Find every line in the listing below that contains the string "icon" with the same capitalization, and copy each of those lines.

▶ [ENTRIES PROVIDED]
----
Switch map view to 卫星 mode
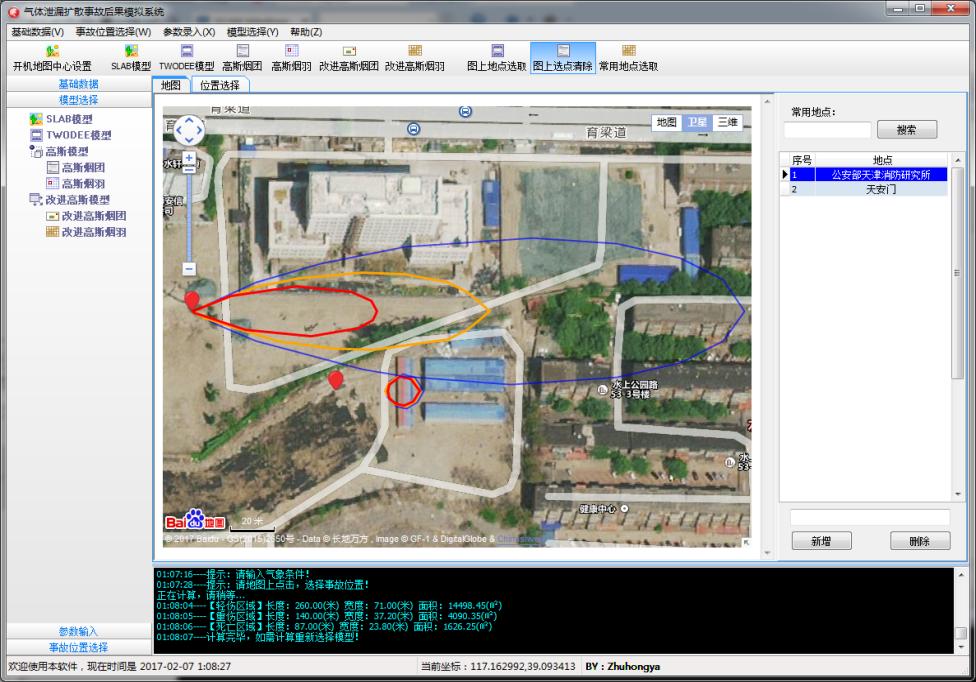Viewport: 976px width, 682px height. click(x=696, y=122)
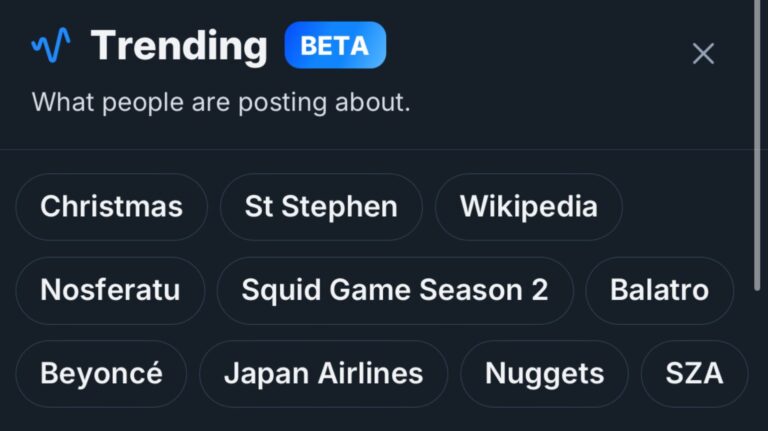Click the blue BETA badge
This screenshot has height=431, width=768.
coord(335,45)
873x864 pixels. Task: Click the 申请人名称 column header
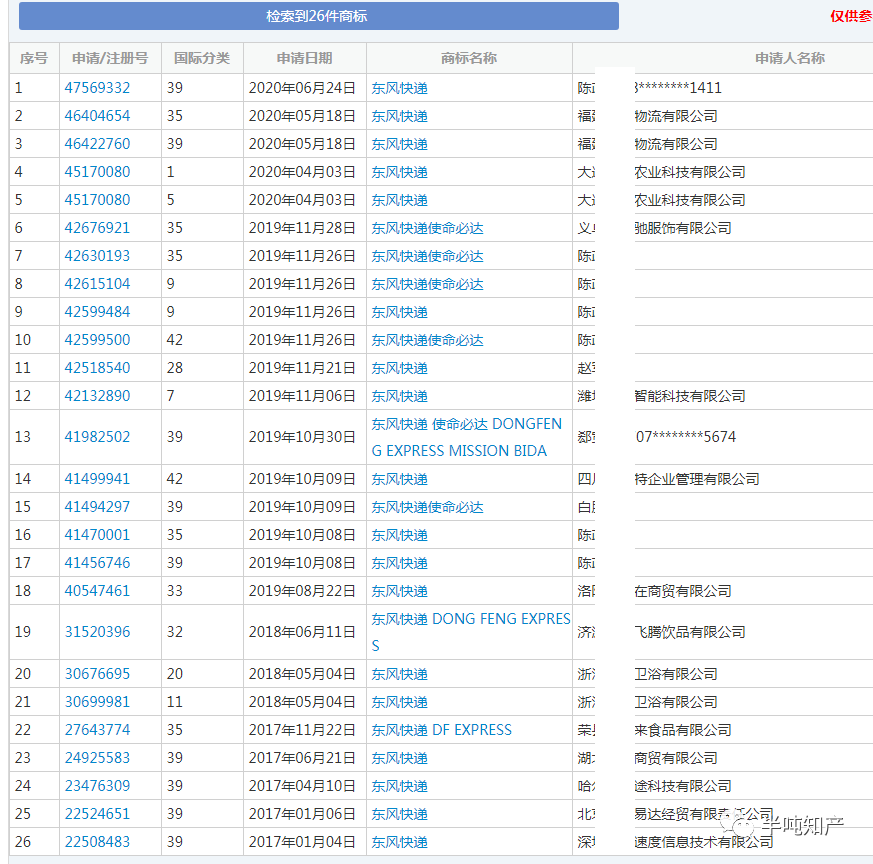(x=789, y=58)
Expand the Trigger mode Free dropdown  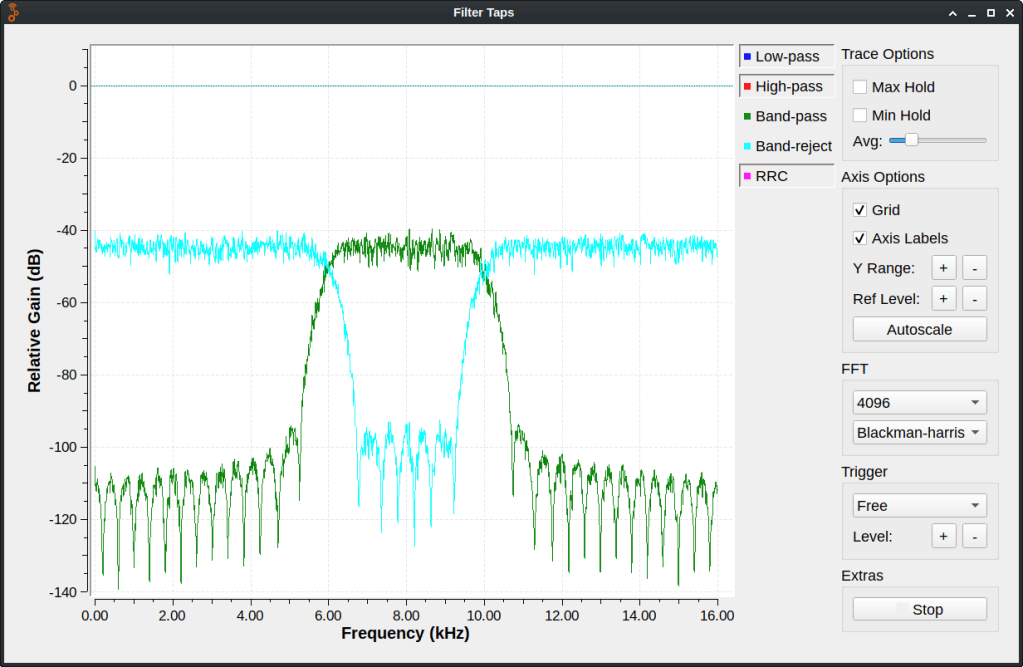(x=919, y=505)
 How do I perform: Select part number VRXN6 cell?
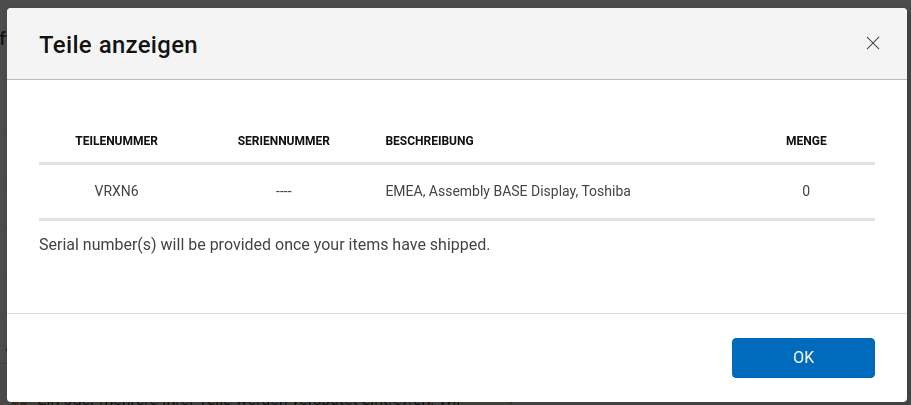(116, 191)
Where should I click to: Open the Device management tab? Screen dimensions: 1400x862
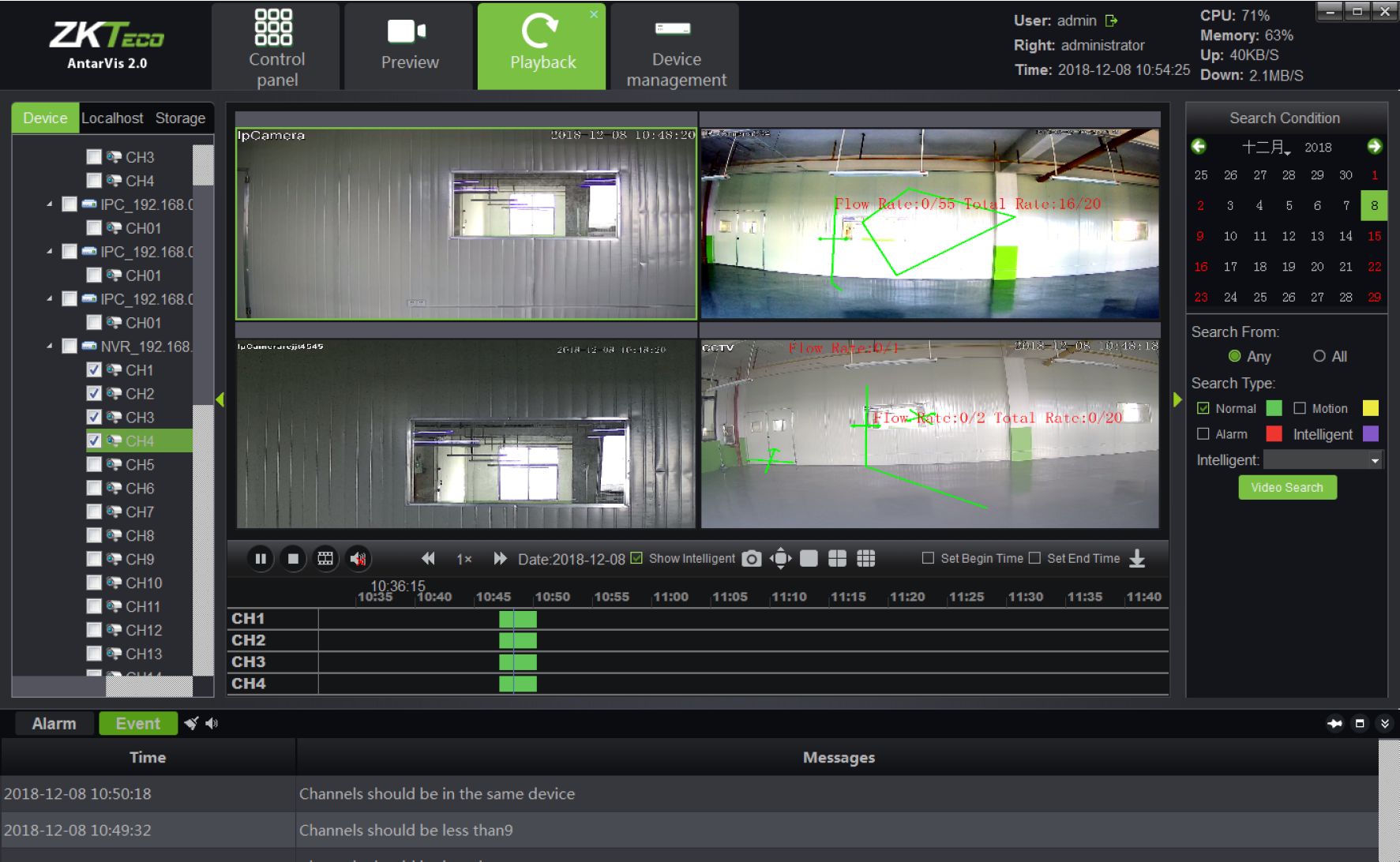pos(675,47)
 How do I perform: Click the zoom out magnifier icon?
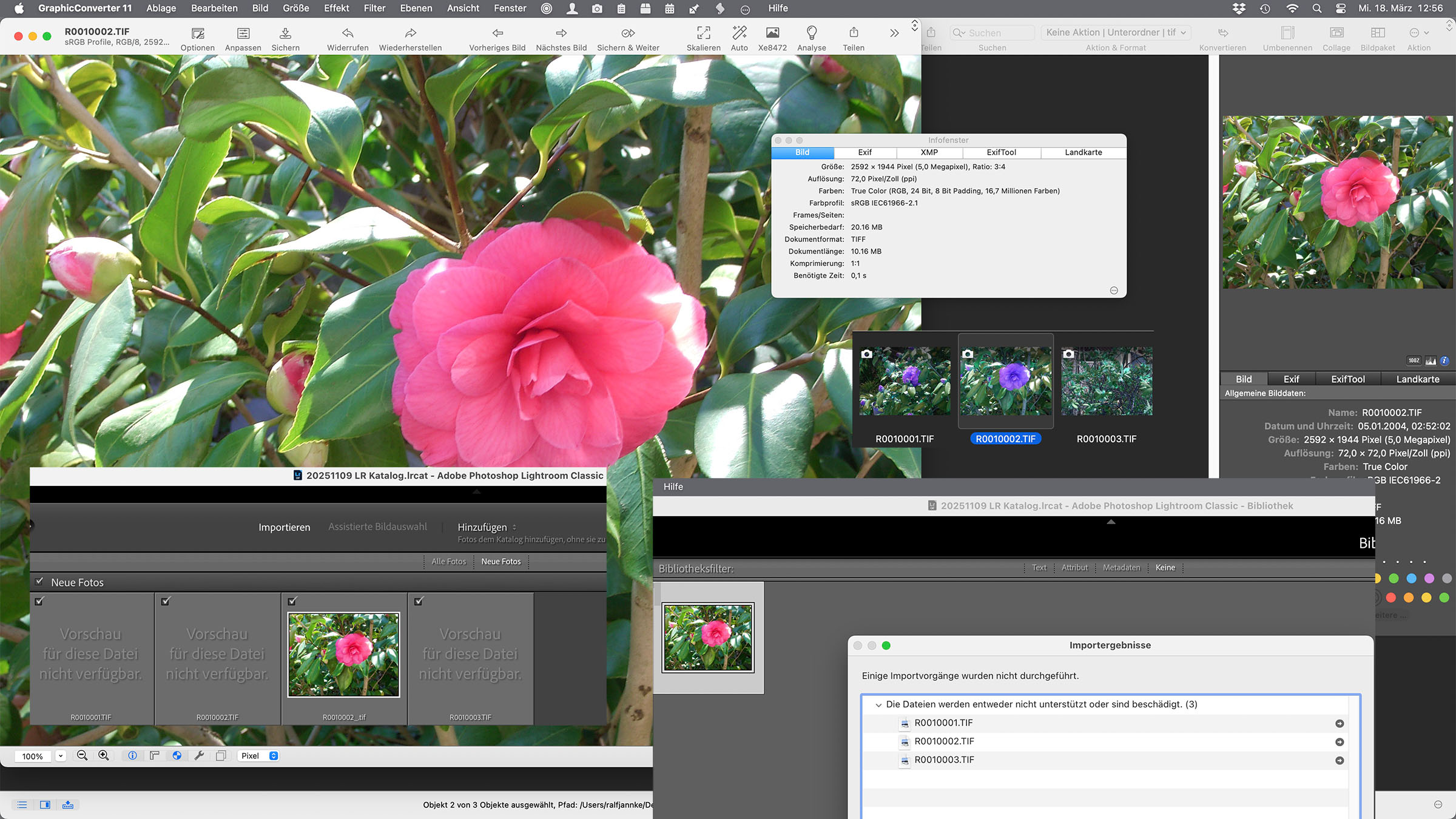pos(82,755)
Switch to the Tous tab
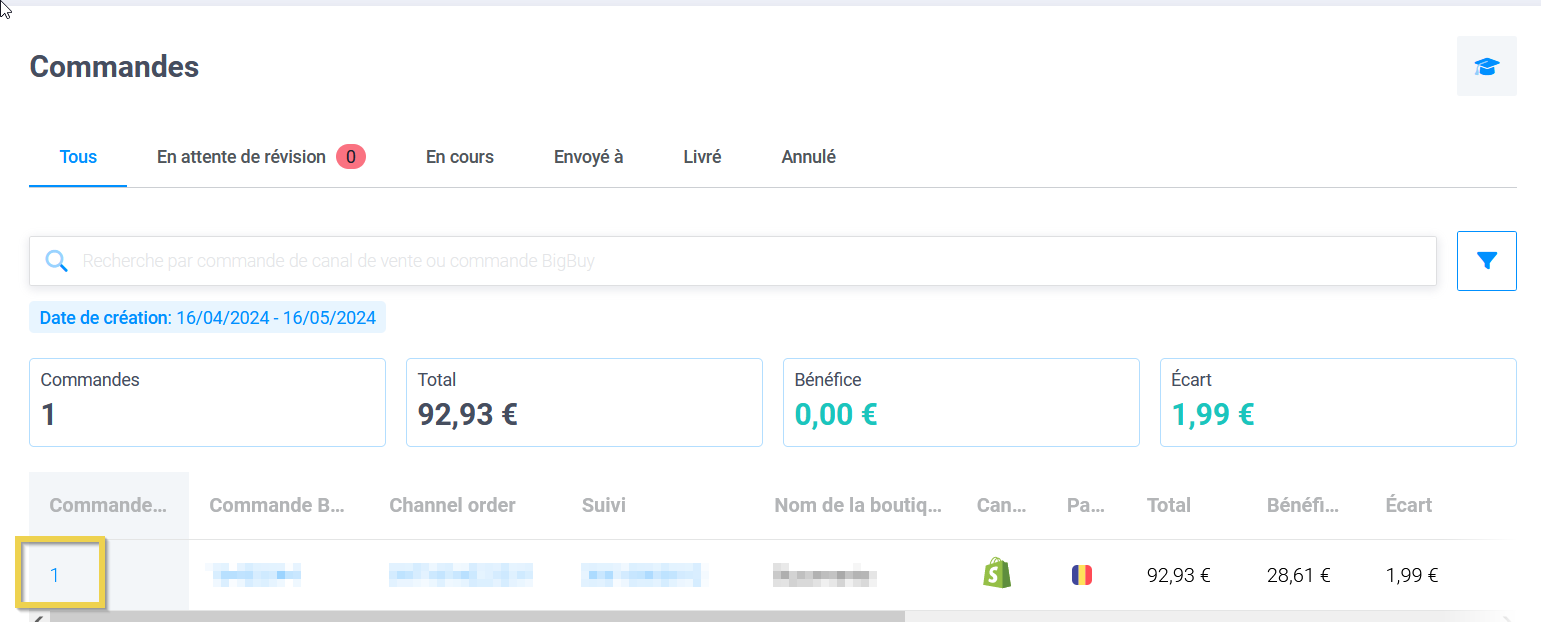The image size is (1541, 622). click(78, 157)
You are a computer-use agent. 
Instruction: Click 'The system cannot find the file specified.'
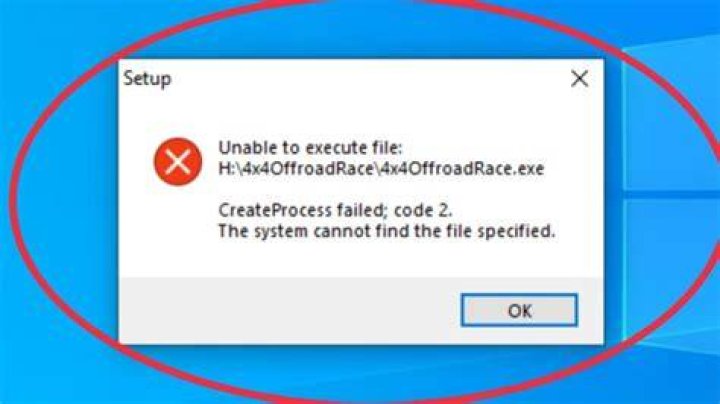(x=387, y=231)
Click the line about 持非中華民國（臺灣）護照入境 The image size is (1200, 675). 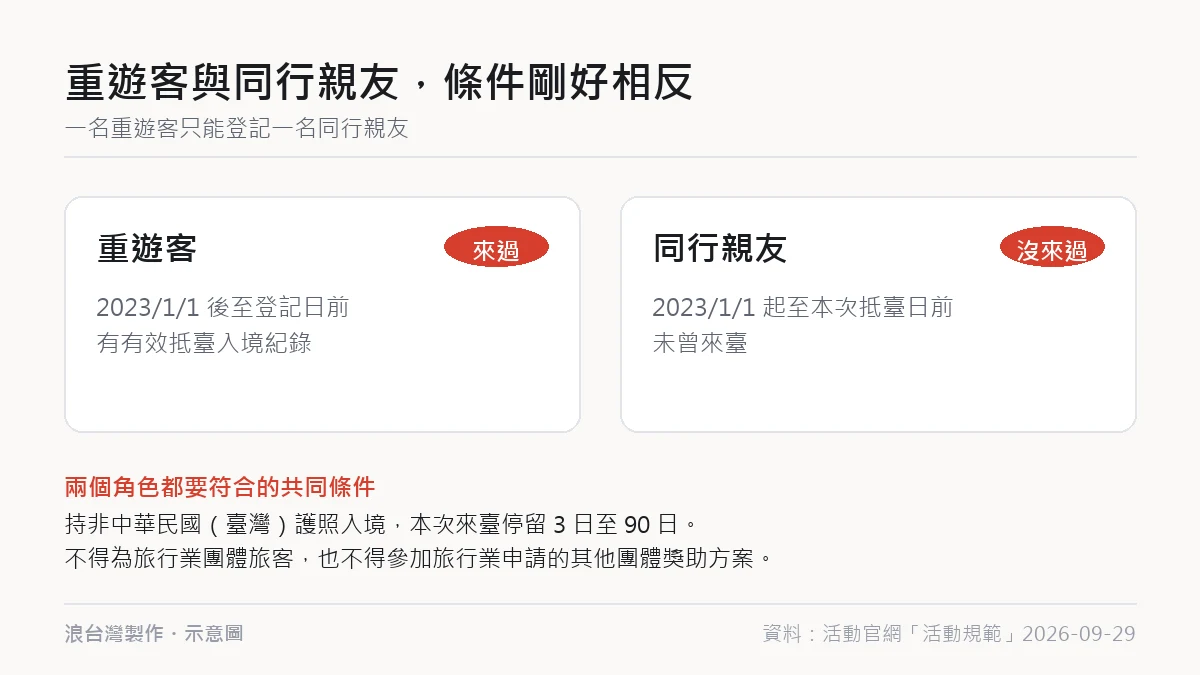point(379,523)
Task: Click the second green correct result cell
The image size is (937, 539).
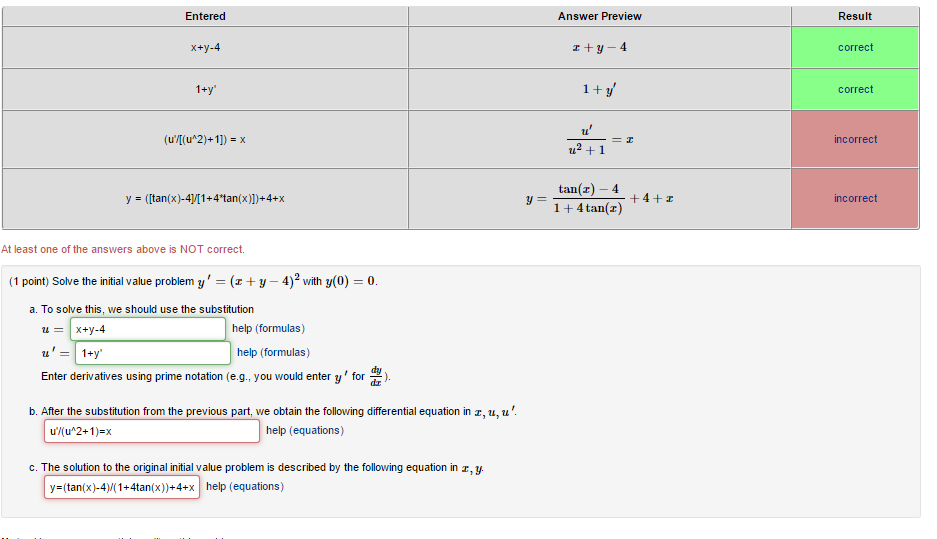Action: click(x=855, y=89)
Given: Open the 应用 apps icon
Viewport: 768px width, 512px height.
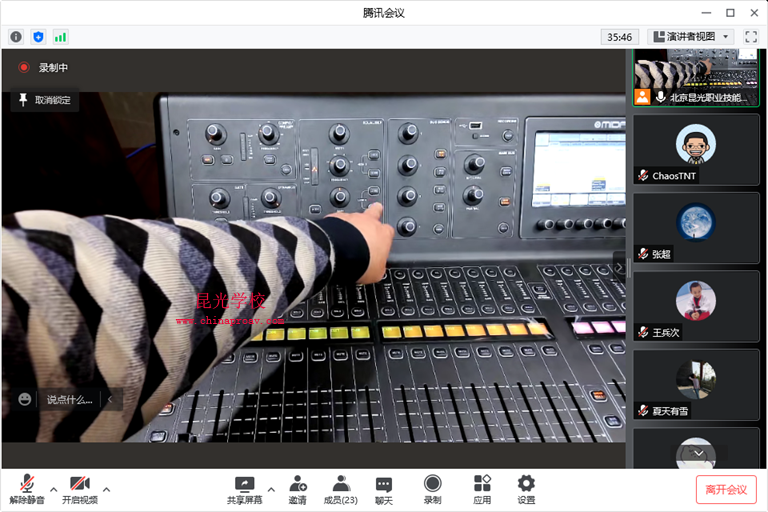Looking at the screenshot, I should click(x=482, y=489).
----
▶ [EXERCISE SOLUTION]
 How do I perform: Click the zoom out magnifier icon?
Given: Open the 应用 apps icon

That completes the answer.